▸ **Trecho do documento**:

Dentre os inúmeros projetos desenvolvidos pela FARJ, está o Centro de Cultura Social (CCS), localizado na zona norte da cidade, que serve de espaço para o trabalho comunitário, recebendo assembléias de muitos tipos, produção autogerida de bolinhos juntamente com membros da comunidade do Morro dos Macacos, reforço escolar, reciclagem, prática de capoeira – ensinada como autodefesa e cultura de resistência – e ainda abriga a Biblioteca Social Fábio Luz desde 2001. O CCS funciona como um espaço de militância ampliado, é uma frente de trabalho da FARJ, dentro da qual colaboram outros grupos como o Coletivo Libertário Ativista Voluntariado de Estudos (CLAVE) e o Grupo de Ação Libertária (GAL). Além destes grupos marcadamente anarquistas, ainda estão no CCS outros organismos de atuação social com os quais a FARJ tem afinidades táticas e concorda em alguns pontos específicos no que, grosso modo, poder-se-ia considerar estratégico. Entre esses estão o Comitê Contra a Tortura e a Prisão Política no Brasil e outros com formação ideológica eclética.
Com o objetivo de aumentar seu campo de ação a FARJ envolveu-se aos fins de 2003 no trabalho com as ocupações urbanas cariocas. Neste momento, alguns militantes da FARJ passaram a freqüentar as assembléias das ocupações Olga Benário, em Campo Grande, e Vila da Conquista e Nelson Faria Marinho, em Jacarepaguá. Os trabalhos desenvolvidos, de cunho essencialmente político, têm como objetivo organizar os moradores e o apoio às demandas entendidas por eles como prioritárias. Assim que possível, estreitaram os laços destas comunidades com os organismos de classe mais avançados. Alguns sindicatos chegaram mesmo a viabilizar, de forma inequivocamente solidária, obras de infraestrutura, abrindo linhas de fomento que continuam ainda hoje. Posteriormente, os trabalhos da FARJ ampliaram-se em outras ocupações como a Poeta Xynaiba, na Tijuca, e Margarida Maria Alves, em São Gonçalo. Em todas estas ocupações a FARJ busca estimular a organização autônoma, o desenvolvimento da solidariedade entre elas, além de insistir na adoção do método federalista para a organização de uma aliança política entre todas as referidas comunidades.
Uma conquista importante das comunidades, e que contou com o apoio dos anarquistas, foi a condenação do estatuto jurídico da propriedade privada, praticamente banido de todas as referidas ocupações. Além da correspondente adoção do trabalho sob forma de mutirão, os moradores hoje, na sua quase totalidade, rejeitam a democracia representativa como via para resolver seus problemas. Os políticos profissionais não são admitidos nas assembléias decisórias e a propaganda eleitoral está proscrita. Portanto, é na ação direta, e na aliança com as outras organizações de trabalhadores, que os moradores confiam para resolver seus problemas.

▸ **Informações registradas**:
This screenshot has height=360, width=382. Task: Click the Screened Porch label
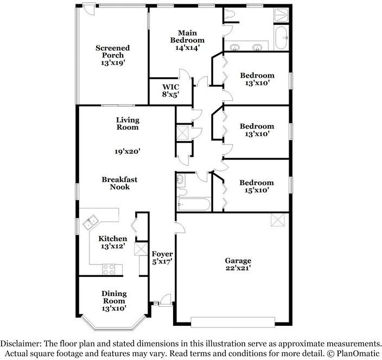coord(112,52)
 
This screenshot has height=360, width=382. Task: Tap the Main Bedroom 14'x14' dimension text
coord(188,48)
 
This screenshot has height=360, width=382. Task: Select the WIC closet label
coord(170,87)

▸ **Conjunto de tarefas**:
**1)** Responda às perguntas abaixo com base no texto sobre a FARJ.
(a) Desde que ano o CCS abriga a Biblioteca Social Fábio Luz?
(b) Em que bairro se localiza a ocupação Poeta Xynaiba?
(c) O que está proscrito nas ocupações, segundo o texto?
**2)** Enumere todas as ocupações urbanas mencionadas no texto sobre a FARJ, indicando a localidade de cada uma.
**3)** Prossiga com o texto sobre a FARJ a partir de sua última frase.
O material não guarda relação com o texto sobre a FARJ.

▸ **Respostas das tarefas**:
**1)**
(a) Desde 2001.
(b) Na Tijuca.
(c) A propaganda eleitoral.

**2)**
- Olga Benário, em Campo Grande
- Vila da Conquista, em Jacarepaguá
- Nelson Faria Marinho, em Jacarepaguá
- Poeta Xynaiba, na Tijuca
- Margarida Maria Alves, em São Gonçalo

**3)**
Já há alguns meses, o trabalho anarquista com as ocupações urbanas conta com a participação dos grupos CLAVE e GAL que desenvolvem um belo trabalho pedagógico, intervenções lúdicas com o público infanto-juvenil e participação nas assembléias. Fundamentalmente, o que motiva a ação destes grupos é a crença que o anarquismo deve retomar sua trajetória classista, desenvolvendo trabalhos de relevância aos ocupantes.
O anarquismo social, muito diferente deste anarquismo de comportamento ou de estilo de vida que estamos acostumados a ver, preconiza um retorno organizado às lutas populares, estimulando a presença anarquista junto aos oprimidos, na busca pela emancipação econômica e pela liberdade. O anarquismo social, neste sentido, não deve ser entendido como algo novo, inovador. Apesar de o anarquismo ter perdido, com o tempo, este viés social, este anarquismo busca o retorno dos anarquistas a uma atuação social mais profunda e comprometida junto aos trabalhadores e, principalmente, aos marginalizados da sociedade, como os sem-teto, os sem-terra, os indígenas, etc. É na atuação social que as contradições do capitalismo são mais explícitas. Dessa forma, na própria ação concreta e cotidiana do militante, ele poderá desenvolver o senso crítico e associar o acumulo teórico que apreendeu em suas leituras às necessidades contemporâneas de transformação. Uma vez que entendemos o anarquismo como algo vivo e vivido não é possível ser libertário sem, de posse dos meios necessários e trabalhos concretos, definir posições e implementar políticas claras para o combate ao capitalismo.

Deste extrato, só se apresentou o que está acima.